# Required action:
The task for the listing below is to write out exactly the lines starting at the one containing "This screenshot has width=907, height=768." and ending at the one containing "827x814 pixels.", both included. Pictures are to be omitted.

# Supplied data:
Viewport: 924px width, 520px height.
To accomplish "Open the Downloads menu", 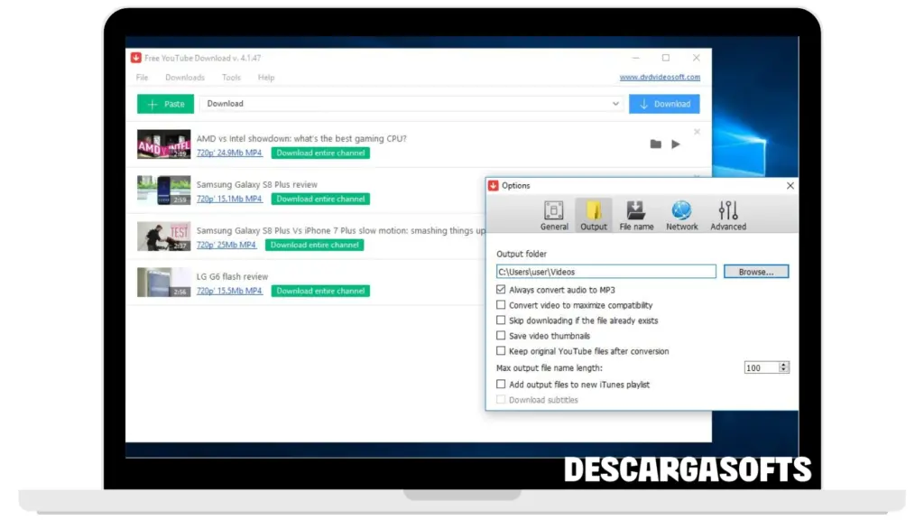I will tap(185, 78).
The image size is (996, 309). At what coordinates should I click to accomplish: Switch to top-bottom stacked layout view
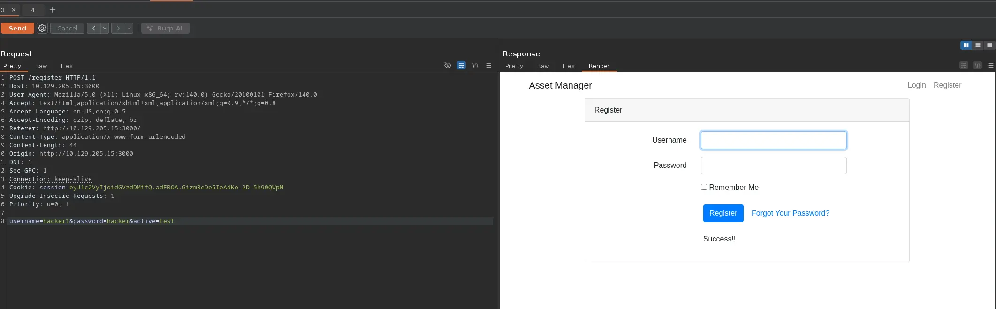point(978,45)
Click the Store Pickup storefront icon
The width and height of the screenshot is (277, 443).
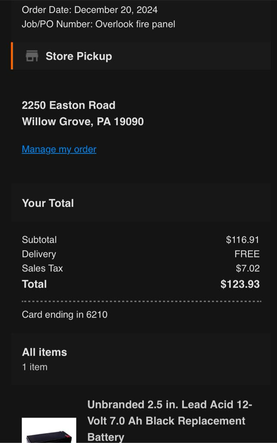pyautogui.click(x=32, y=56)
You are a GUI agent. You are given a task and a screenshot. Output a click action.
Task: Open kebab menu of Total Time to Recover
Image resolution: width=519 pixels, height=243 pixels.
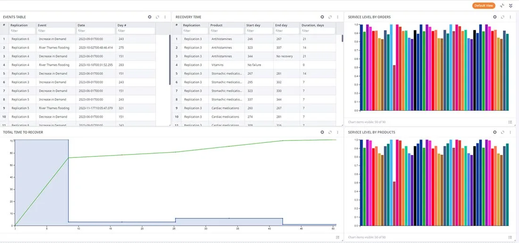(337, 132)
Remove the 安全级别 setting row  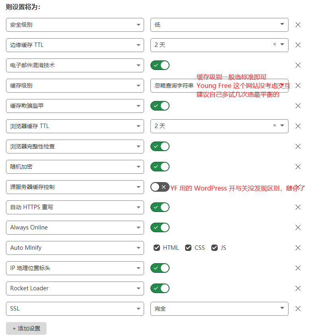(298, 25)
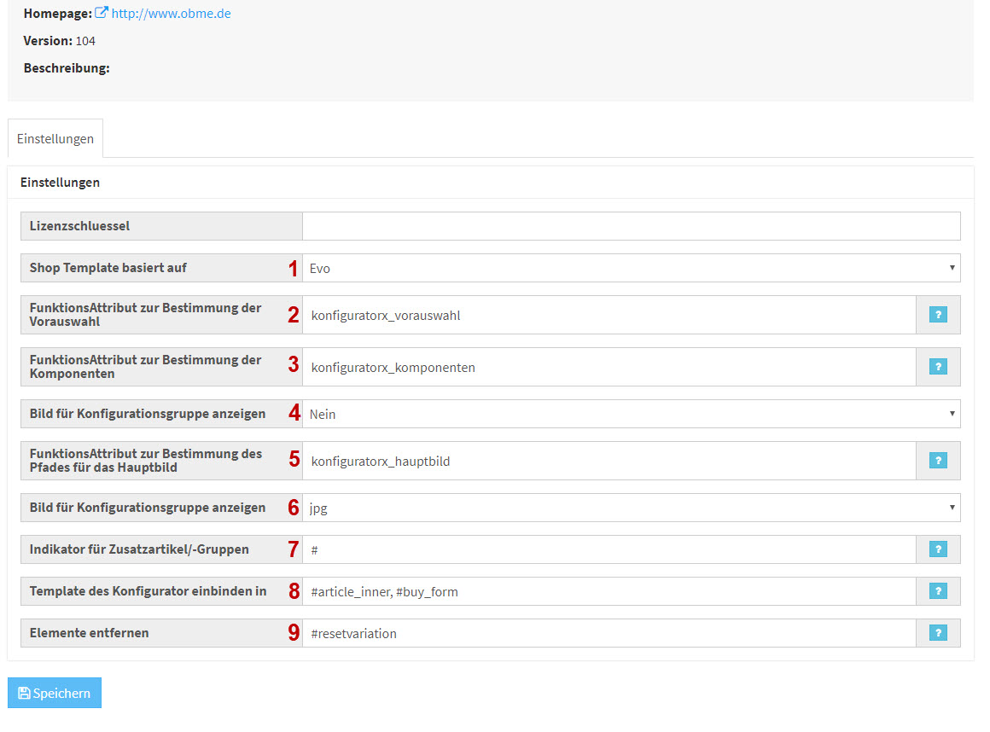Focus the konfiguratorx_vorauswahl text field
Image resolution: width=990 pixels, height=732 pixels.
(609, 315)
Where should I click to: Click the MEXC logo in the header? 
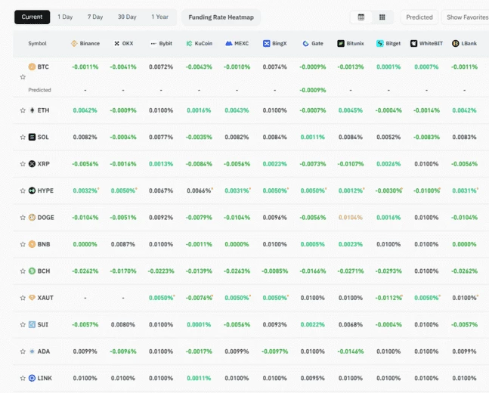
* * *
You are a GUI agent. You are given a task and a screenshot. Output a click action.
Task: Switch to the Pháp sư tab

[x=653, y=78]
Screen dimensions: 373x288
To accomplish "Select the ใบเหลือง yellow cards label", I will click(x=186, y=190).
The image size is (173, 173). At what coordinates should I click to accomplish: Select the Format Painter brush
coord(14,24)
...
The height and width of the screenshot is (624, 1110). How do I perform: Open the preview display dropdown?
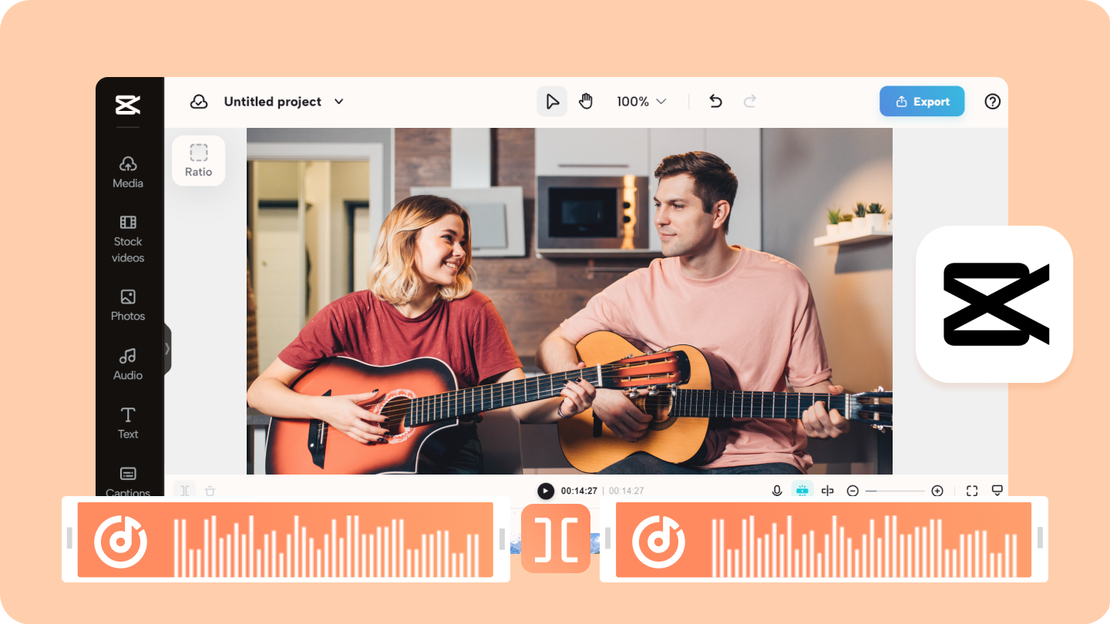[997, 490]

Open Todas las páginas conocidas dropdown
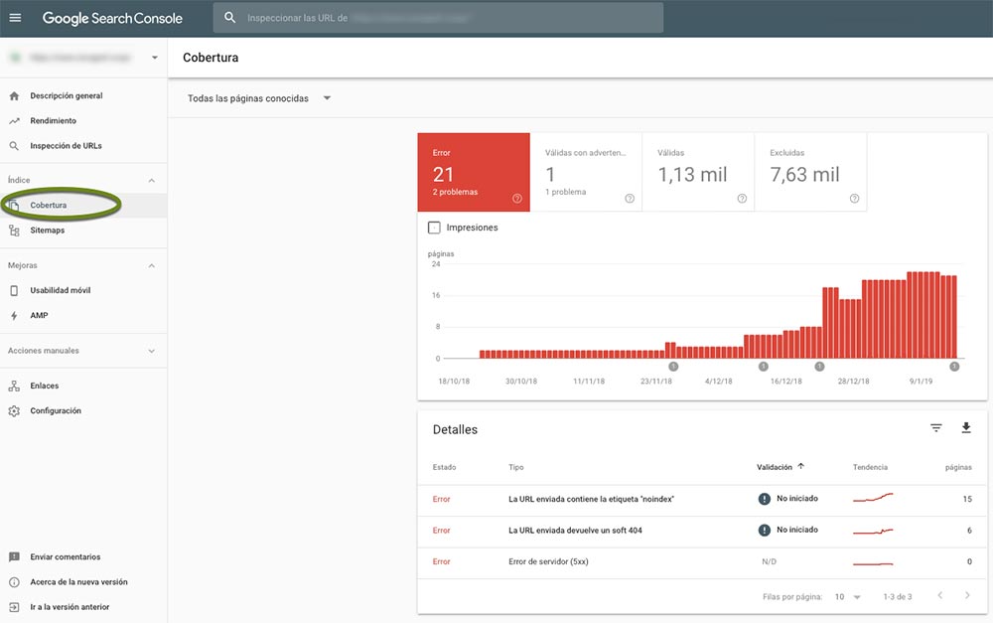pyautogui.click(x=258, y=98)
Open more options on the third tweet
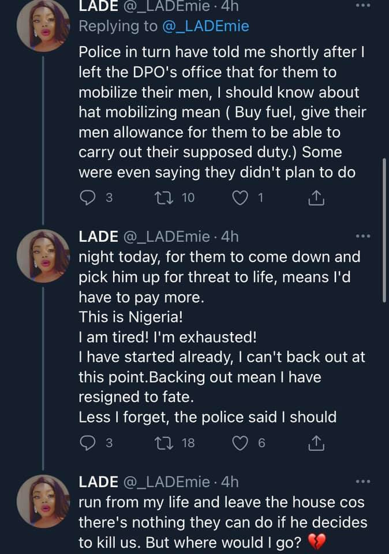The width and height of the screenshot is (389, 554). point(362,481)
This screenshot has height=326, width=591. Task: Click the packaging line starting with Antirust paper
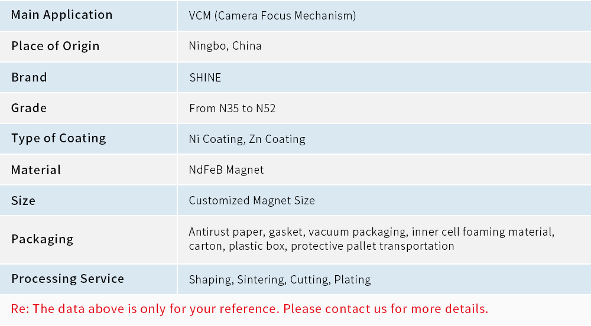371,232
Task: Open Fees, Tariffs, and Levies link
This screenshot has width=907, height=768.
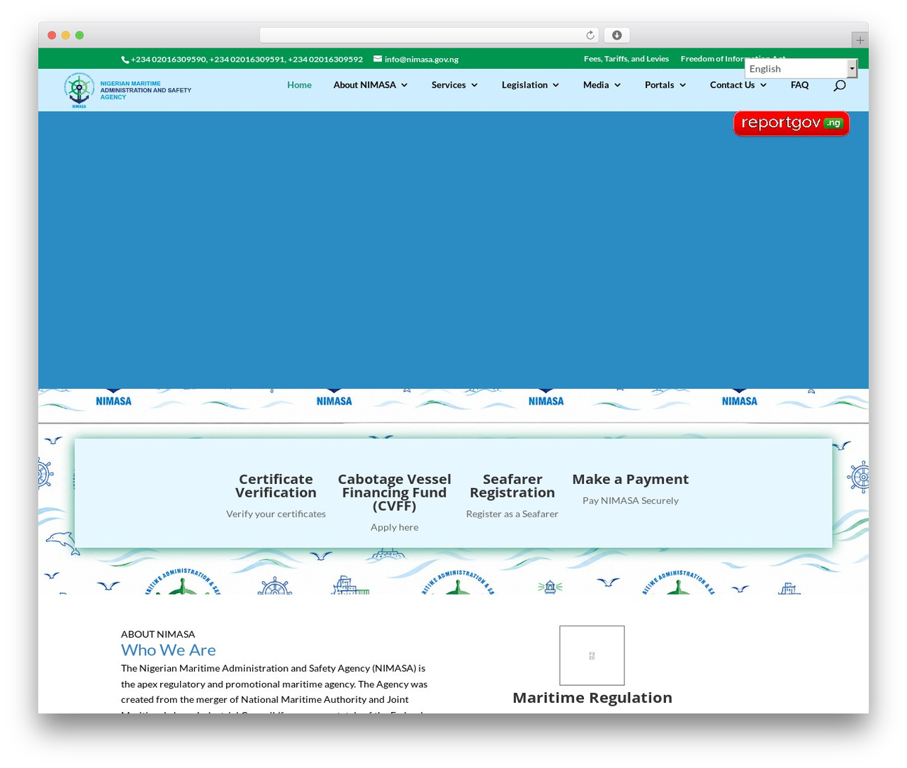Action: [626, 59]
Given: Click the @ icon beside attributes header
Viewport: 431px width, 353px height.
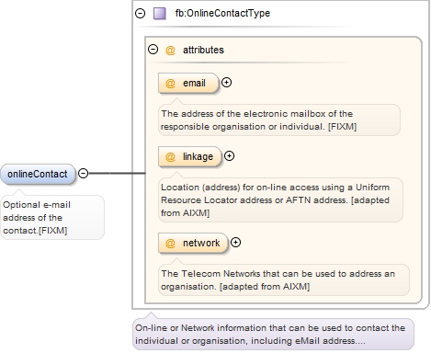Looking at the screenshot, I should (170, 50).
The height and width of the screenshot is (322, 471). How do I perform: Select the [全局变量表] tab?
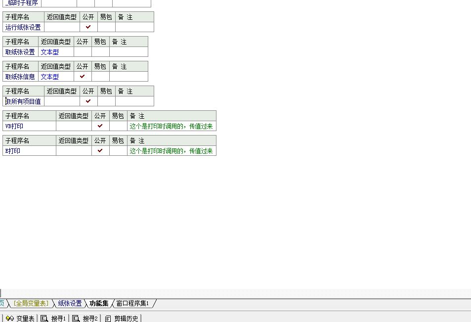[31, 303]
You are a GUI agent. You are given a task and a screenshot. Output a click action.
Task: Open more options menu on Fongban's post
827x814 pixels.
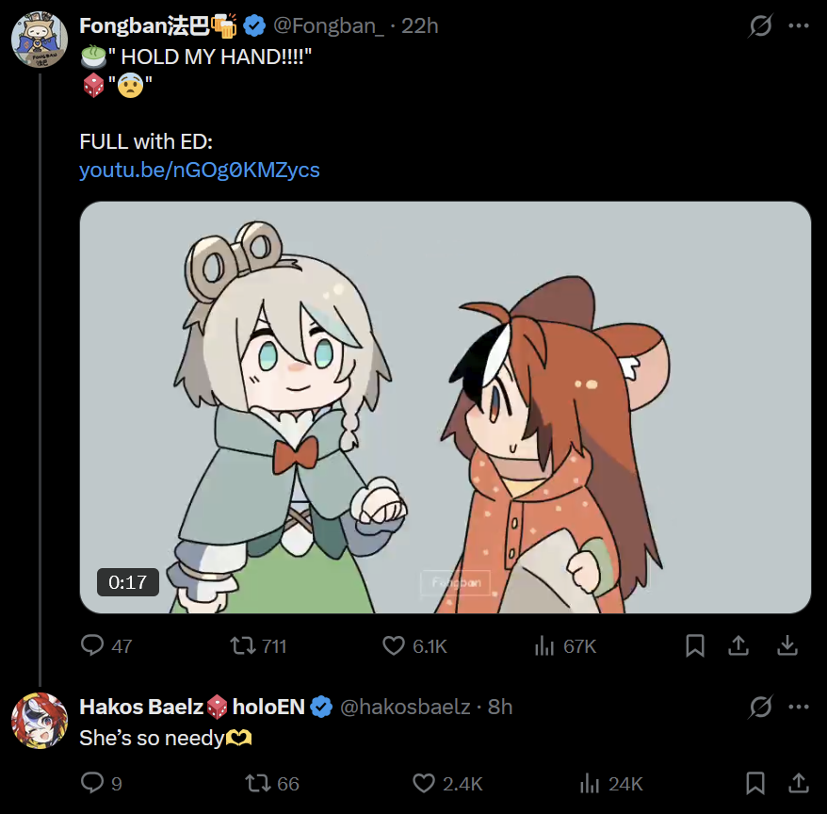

# Answer section:
This screenshot has width=907, height=768.
Action: [626, 59]
Given: Click the @ icon beside attributes header
Viewport: 431px width, 353px height.
Looking at the screenshot, I should (170, 50).
The height and width of the screenshot is (322, 471). How do I perform: Select the [全局变量表] tab?
[31, 303]
You are a GUI agent. You are given a task and a screenshot. Output a click action.
Task: Open more options menu on Fongban's post
827x814 pixels.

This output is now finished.